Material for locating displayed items
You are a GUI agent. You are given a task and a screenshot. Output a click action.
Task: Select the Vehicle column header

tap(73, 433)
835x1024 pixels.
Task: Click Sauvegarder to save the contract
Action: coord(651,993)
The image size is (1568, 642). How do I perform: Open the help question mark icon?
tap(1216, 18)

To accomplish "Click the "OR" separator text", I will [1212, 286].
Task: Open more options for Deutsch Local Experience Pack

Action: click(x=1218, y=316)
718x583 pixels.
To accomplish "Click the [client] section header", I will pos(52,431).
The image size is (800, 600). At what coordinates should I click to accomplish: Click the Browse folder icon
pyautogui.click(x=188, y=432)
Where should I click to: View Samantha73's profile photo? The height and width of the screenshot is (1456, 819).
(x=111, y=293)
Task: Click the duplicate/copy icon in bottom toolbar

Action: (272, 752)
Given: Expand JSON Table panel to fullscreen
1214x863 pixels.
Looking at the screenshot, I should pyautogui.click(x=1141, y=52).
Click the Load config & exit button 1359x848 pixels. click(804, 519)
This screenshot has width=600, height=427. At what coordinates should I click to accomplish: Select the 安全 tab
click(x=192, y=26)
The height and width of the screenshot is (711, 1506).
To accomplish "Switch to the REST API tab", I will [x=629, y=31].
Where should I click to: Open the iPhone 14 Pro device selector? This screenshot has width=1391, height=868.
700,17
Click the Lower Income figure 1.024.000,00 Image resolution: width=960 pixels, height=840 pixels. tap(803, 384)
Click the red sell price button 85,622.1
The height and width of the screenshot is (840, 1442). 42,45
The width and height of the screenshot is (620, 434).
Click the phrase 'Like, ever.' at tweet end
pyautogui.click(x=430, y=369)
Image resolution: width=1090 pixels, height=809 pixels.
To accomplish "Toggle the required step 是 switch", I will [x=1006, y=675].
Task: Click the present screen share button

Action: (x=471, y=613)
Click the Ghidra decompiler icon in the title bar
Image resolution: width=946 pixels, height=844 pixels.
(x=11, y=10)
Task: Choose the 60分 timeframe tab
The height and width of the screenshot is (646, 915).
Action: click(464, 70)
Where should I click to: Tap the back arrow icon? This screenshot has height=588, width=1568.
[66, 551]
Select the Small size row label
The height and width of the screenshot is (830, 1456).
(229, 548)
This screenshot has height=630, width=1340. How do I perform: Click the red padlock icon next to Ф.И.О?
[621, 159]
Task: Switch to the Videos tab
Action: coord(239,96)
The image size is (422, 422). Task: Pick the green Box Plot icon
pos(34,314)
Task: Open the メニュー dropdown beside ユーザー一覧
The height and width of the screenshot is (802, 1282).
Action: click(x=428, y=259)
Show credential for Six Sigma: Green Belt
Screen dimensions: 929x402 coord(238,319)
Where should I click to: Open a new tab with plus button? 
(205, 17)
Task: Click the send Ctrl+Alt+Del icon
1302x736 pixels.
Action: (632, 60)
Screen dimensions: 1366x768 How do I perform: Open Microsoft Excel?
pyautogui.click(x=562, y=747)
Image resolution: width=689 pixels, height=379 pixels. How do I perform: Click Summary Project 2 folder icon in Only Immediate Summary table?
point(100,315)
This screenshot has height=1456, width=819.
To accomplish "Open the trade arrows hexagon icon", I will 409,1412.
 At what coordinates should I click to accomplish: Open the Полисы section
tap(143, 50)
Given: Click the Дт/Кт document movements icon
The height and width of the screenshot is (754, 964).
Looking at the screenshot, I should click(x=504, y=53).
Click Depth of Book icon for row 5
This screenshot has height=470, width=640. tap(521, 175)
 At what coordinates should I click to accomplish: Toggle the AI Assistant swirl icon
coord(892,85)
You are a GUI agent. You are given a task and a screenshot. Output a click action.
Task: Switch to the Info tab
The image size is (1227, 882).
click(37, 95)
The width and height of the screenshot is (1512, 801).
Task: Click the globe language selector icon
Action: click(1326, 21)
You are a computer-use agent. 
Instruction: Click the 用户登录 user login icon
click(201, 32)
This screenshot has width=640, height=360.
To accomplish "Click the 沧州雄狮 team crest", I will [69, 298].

### What this task involves
Reproduce all of the material above, changing each "GUI agent" to "interface agent" and leaving everything else unchanged.

### Response below
You are a interface agent. You are given a task and a screenshot. Output a click action.
Task: Select the Vehicle column header

tap(73, 433)
835x1024 pixels.
Task: Click Sauvegarder to save the contract
Action: coord(651,993)
The image size is (1568, 642). How do I perform: Open the help question mark icon?
tap(1216, 18)

To accomplish "Click the "OR" separator text", I will [1212, 286].
Task: Open more options for Deutsch Local Experience Pack

Action: click(x=1218, y=316)
718x583 pixels.
To accomplish "Click the [client] section header", I will pos(52,431).
The image size is (800, 600). At what coordinates should I click to accomplish: Click the Browse folder icon
pyautogui.click(x=188, y=432)
Where should I click to: View Samantha73's profile photo? The height and width of the screenshot is (1456, 819).
(x=111, y=293)
Task: Click the duplicate/copy icon in bottom toolbar

Action: (272, 752)
Given: Expand JSON Table panel to fullscreen
1214x863 pixels.
Looking at the screenshot, I should pyautogui.click(x=1141, y=52).
Click the Load config & exit button 1359x848 pixels. click(804, 519)
This screenshot has width=600, height=427. At what coordinates should I click to accomplish: Select the 安全 tab
click(x=192, y=26)
The height and width of the screenshot is (711, 1506).
To accomplish "Switch to the REST API tab", I will [x=629, y=31].
Where should I click to: Open the iPhone 14 Pro device selector? This screenshot has width=1391, height=868.
700,17
Click the Lower Income figure 1.024.000,00 Image resolution: width=960 pixels, height=840 pixels. tap(803, 384)
Click the red sell price button 85,622.1
The height and width of the screenshot is (840, 1442). 42,45
The width and height of the screenshot is (620, 434).
Click the phrase 'Like, ever.' at tweet end
pyautogui.click(x=430, y=369)
Image resolution: width=1090 pixels, height=809 pixels.
To accomplish "Toggle the required step 是 switch", I will [x=1006, y=675].
Task: Click the present screen share button

Action: (x=471, y=613)
Click the Ghidra decompiler icon in the title bar
Image resolution: width=946 pixels, height=844 pixels.
(x=11, y=10)
Task: Choose the 60分 timeframe tab
The height and width of the screenshot is (646, 915).
Action: click(464, 70)
Where should I click to: Tap the back arrow icon? This screenshot has height=588, width=1568.
[66, 551]
Select the Small size row label
The height and width of the screenshot is (830, 1456).
(229, 548)
This screenshot has height=630, width=1340. How do I perform: Click the red padlock icon next to Ф.И.О?
[621, 159]
Task: Switch to the Videos tab
Action: coord(239,96)
The image size is (422, 422). Task: Pick the green Box Plot icon
pos(34,314)
Task: Open the メニュー dropdown beside ユーザー一覧
The height and width of the screenshot is (802, 1282).
Action: click(x=428, y=259)
Show credential for Six Sigma: Green Belt
Screen dimensions: 929x402 coord(238,319)
Where should I click to: Open a new tab with plus button? 
(205, 17)
Task: Click the send Ctrl+Alt+Del icon
1302x736 pixels.
Action: (632, 60)
Screen dimensions: 1366x768 How do I perform: Open Microsoft Excel?
pyautogui.click(x=562, y=747)
Image resolution: width=689 pixels, height=379 pixels. How do I perform: Click Summary Project 2 folder icon in Only Immediate Summary table?
point(100,315)
This screenshot has height=1456, width=819.
To accomplish "Open the trade arrows hexagon icon", I will 409,1412.
 At what coordinates should I click to accomplish: Open the Полисы section
tap(143, 50)
Given: Click the Дт/Кт document movements icon
The height and width of the screenshot is (754, 964).
Looking at the screenshot, I should click(x=504, y=53).
Click Depth of Book icon for row 5
This screenshot has height=470, width=640. tap(521, 175)
 At what coordinates should I click to accomplish: Toggle the AI Assistant swirl icon
coord(892,85)
You are a interface agent. You are given a task and a screenshot. Output a click action.
Task: Switch to the Info tab
The image size is (1227, 882).
click(37, 95)
The width and height of the screenshot is (1512, 801).
Task: Click the globe language selector icon
Action: click(1326, 21)
You are a computer-use agent. 
Instruction: Click the 用户登录 user login icon
click(201, 32)
This screenshot has width=640, height=360.
To accomplish "Click the 沧州雄狮 team crest", I will [69, 298].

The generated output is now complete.